Menurut laporan khusus kantor berita Agence France Presse (AFP), Taliban juga menggunakan bocah-bocah lanang ini sebagaiumpan untuk menggoda prajurit dan polisi Afghan [8].

Salah satu pengguna Facebook Afghan berseru marah:

Afghanistan is only an Islamic country by name and no Sharia law is implemented in here. Because in Islam those who change their gender are cursed and are supposed be punished hard. But in Afghanistan Bacha Bazi  almost have became a culture. [Sic]

Posted by ‎فیس بوک وطنی [9]‎ on Monday, January 20, 2017

Afghanistan adalah satu-satunya negara Islam tanpa implementasi Syariah. Dalam Islam mereka yang mengubah gender akan dikutuk dan akan dihukum keras. Namun di Afghanistan Bacha Bazi hampir menjadi budaya.

Di luar medan perang, bocah-bocah ini dijerumuskan menjadi penari di acara pernikahan maupun pesta-pesta, dimana mereka didandani layaknya perempuan.

Saat menginjak usia diatas 18 tahun, mereka sering dilepaskan oleh majikan mereka, namun bukan berarti masalah mereka berakhir di sana.

Bocah-Bocah ini adalah korban perang, bukan pelaku kriminal

Seruan AIHRC untuk mengkriminalisasi praktik ini tidak akan menolong para korban, terutama saat permasalahan utama di Afghanistan adalah penegakan hukum.

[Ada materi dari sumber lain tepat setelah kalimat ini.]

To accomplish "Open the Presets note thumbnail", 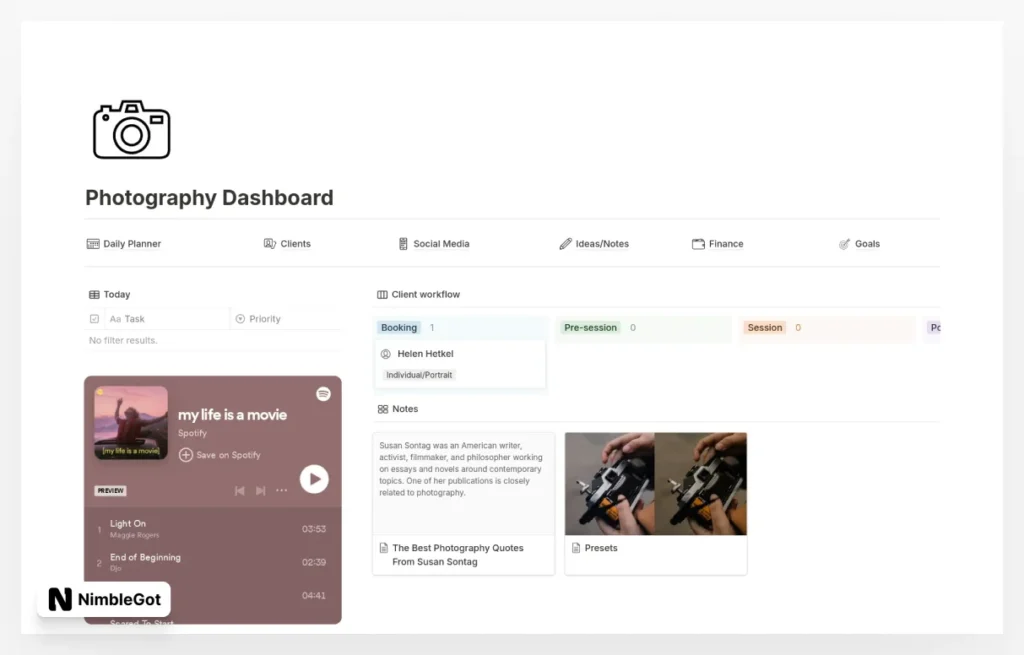I will [655, 485].
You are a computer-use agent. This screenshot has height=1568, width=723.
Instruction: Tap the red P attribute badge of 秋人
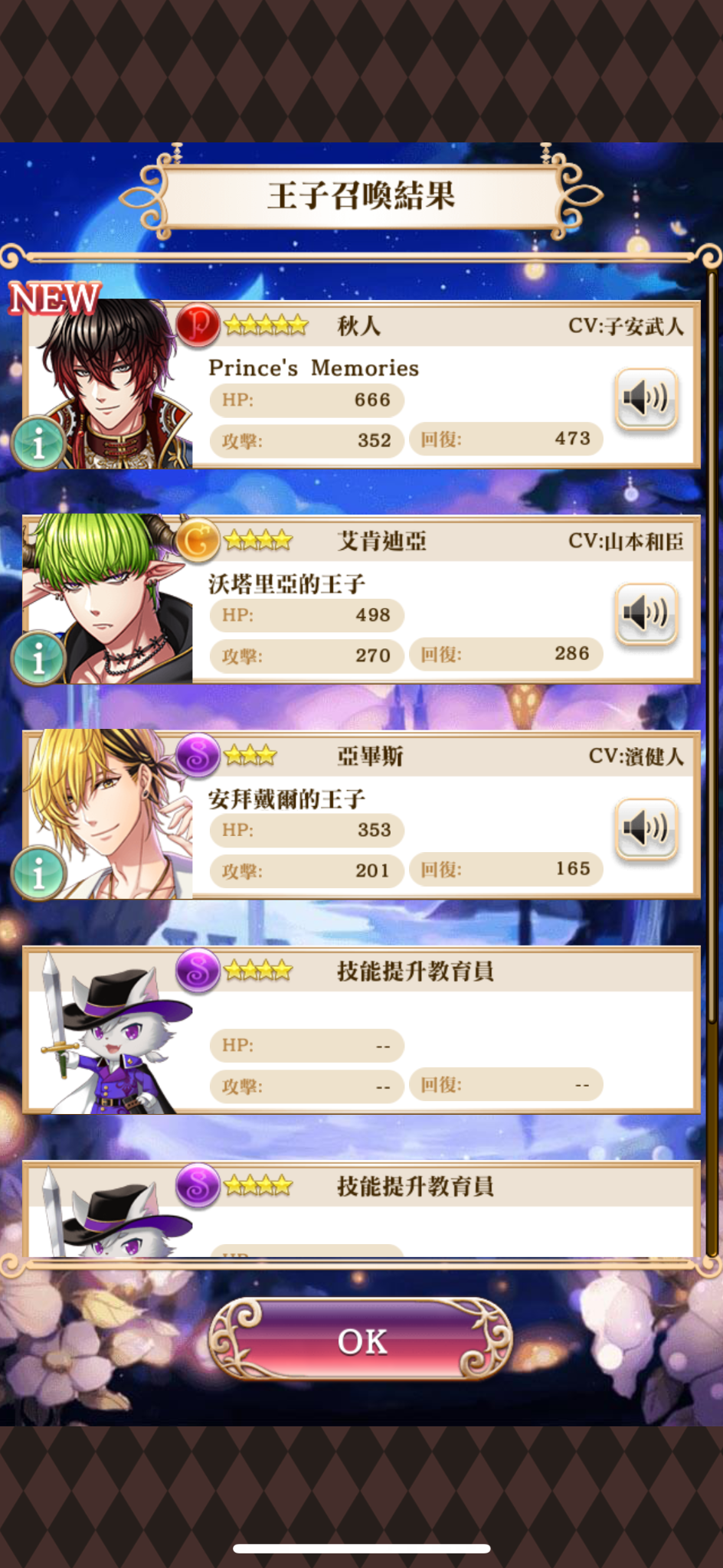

Yang harus berubah adalah pandangan umum bahwa korban Bacha Bazi adalah manusia-manusia dengan kedekilan moral dan seksual, yang akhirnya berujung dengan diasingkan oleh keluarga mereka sendiri dan masyarakat. Justru akibat persepsi ini, para korban semakin terpuruk dalam kelompok-kelonpok militan radikal yang dengan senang hati memberikan kesempatan “penyucian diri” melalui tindakan yang mereka anggap mulia.

Saat ini masyarakat Afghan bergulat dengan pengetahuan akan problema tersebut dan penerimaan bahwa bocah-bocah ini tak berbeda dengan korban-korban perang lainnya, seperti korban ranjau darat Taliban atau serangan drone koalisi ISAF.

Salah satu instrumen penting yang dapat membantu reintegrasi mereka adalah AIHRC sendiri. Saat ini komisi tersebut memiliki departemen yang bertugas menolong perempuan yang terimbas KDRT, namun tidak memiliki departemen yang yang secara sepsifik menolong korban Bacha Bazi.

Dukungan institusional yang lebih baik untuk menolong bocah lanang dan laki-laki muda yang trauma akan memangkas stigma kejam akibat hal yang tak layak mereka terima.